Karmasphere DP language is a high-performance non-blocking parallel language for performing data processing. The project is designed to give the user a high degree of control over the usage of system resources, for example, how many CPU cores or how much disk I/O time to use, without requiring the software developer to explicitly consider these issues in code.
It was originally intended for collecting attributes of URLs and domain names to be used in an anti-spam system, although it has since developed into a full parallel programming language with many general purpose operators.
The implementation is a standalone library which can be used in any Java 1.5 environment. It can take full advantage of multiprocessor (SMP or NUMA) systems, and may be scaled sideways - since the interpreter and environment are stateless, an entire cluster of machines may run the interpreter in parallel without any requirement for synchronization.
Traditional, sequential programs are lists of instructions, executed in order. If an instruction needs CPU, disk or network resources, it must wait until the resource is available before continuing. Network latency, for example, is highly unpredictable and can create terrible performance problems for sequential programs. While it is possible to write complex sequential programs which optimize resource usage, it is well beyond the ability of the naive programmer.

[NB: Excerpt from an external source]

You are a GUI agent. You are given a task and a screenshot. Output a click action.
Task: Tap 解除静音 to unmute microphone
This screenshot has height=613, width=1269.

The DP language is designed to solve this problem by making parallel programming easy.
DP Programs are workflows, that is, they may be represented graphically using a boxes-and-arrows notation. In the DP language, every operation executes concurrently, whenever the necessary resources are available. This means that operations which would hold up execution waiting for resources in a traditional sequential language do not slow down a DP program at all.
We chose to make our source language almost identical with GraphViz, which builds this same textual representation into JPEG or other images. Debugging output from the interpreter is also in GraphViz format, and may be easily rendered and read without deep understanding of the machine.
The core language, documented here, includes some basic operators for processing and network operations. Additional operators are easy to develop using the framework provided.
The entire interpreter is provided as an API. It may be executed on the commandline, using a job server (available, but not documented here), embedded in a query server (also available, but not documented here), an RPC daemon (under development) or anywhere else that it may be useful. It consumes no resources when idle, and only those resources specified when active.
While in informal workflows, arrows may be implicitly typed or may simply indicate a relation, the DP language permits explicit typing of each arrow. Any Java type may be used; the DP interpreter does not have to be made aware of every type in the system, although it can make certain inferences about types if they are registered. If types are specified, programs may be typechecked at compile-time.